Monólogo de la rutina #3
Escribo esto mientras escucho pasar el camión de la basura por la ventana. La noche es fresca y las nubes se dispersan en el cielo, húmedas y negras como pantanos a la deriva. No quiero saber qué sucederá mañana: el porvenir es un duda llena de cizaña. Sólo sé hablar de mí mismo. ¿Pero quién más existe? El mundo está vacío: me rodean fantasmas incomprensibles, incertidumbres encarnadas, caníbales hipócritas. Mi soledad es un abismo dentro de un televisor: y en la pantalla se reflejan, inocentes, los campamentos ambulantes que son los otros, cómplices de mi paranoia o culpables de mi terror.
La noche avanza, decrépita, persiguiendo un fin cíclico que repudio. Vivir es relamer tu vómito en el suelo. La noche duerme acurrucada entre mis costillas, pero sólo descansa, nunca muere... Exterminar mis noches y mis días, aunque en el camino hacia la nulidad me lleve la de todos los demás. La amargura y el desgane son el vicio de mi desesperación o mi desesperanza, se me podrá acusar de indolente, pero jamás de triunfar sobre mi vanidad.
La luz penetra la pupila. Arde como fósforos en mi cabeza.
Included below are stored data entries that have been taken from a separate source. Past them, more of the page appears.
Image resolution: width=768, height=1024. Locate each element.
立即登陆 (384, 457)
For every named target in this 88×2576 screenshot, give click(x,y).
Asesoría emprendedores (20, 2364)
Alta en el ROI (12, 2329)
Sale el sol de entre las nubes y la claridad en las calle barre los huesos de los últimos suicida; en seguida se inundan la calles de alimañas diligentes, carroña vanidosa.
Levantarse cada mañana es un acto de asumida responsabilidad, es decir: pesimismo; pero al dormir: confesamos nuestro más vergonzoso optimismo. Sólo los que no se acuestan, sino que caen rendidos, son auténticos fatalistas. El suicidio, se admita o no, es un estallido de optimismo, el único optimismo lúcido; de todas formas.
Y piso las hojas secas en el suelo, que crujen bajo mis pies como fetos congelados. Una señora se acerca y me pregunta si me encuentro bien. -Me encuentro mejor que bien señora; aplasto el cráneo de mis nietos como si fuesen cigarrillos. Nada es inhumano. Lloro peces de hierro oxidado que bailan su agonía en la acera. Apolo se desangra en lo alto del cielo y esta locura es el producto de mi cordura sin contorno: cuando la consciencia descubre que carece de horizontes se repliega sobre sí misma hasta estrangularse. Estoy solo y sé que cuando muera mis padres no llorarán porque los habré llorado yo mucho antes.
Pero ¿de qué valen las lágrimas de nuestros carceleros? Los que no nos llorarán nunca son nuestros forenses, y tienen razón: ¿qué sentido tiene llorar por un cuerpo, por una carroña, por un detrito? Y sólo somos carroña, detrito, cuerpo. El alma es un trozo de luz sucia extinguiéndose de nuestros ojos desde que nacemos.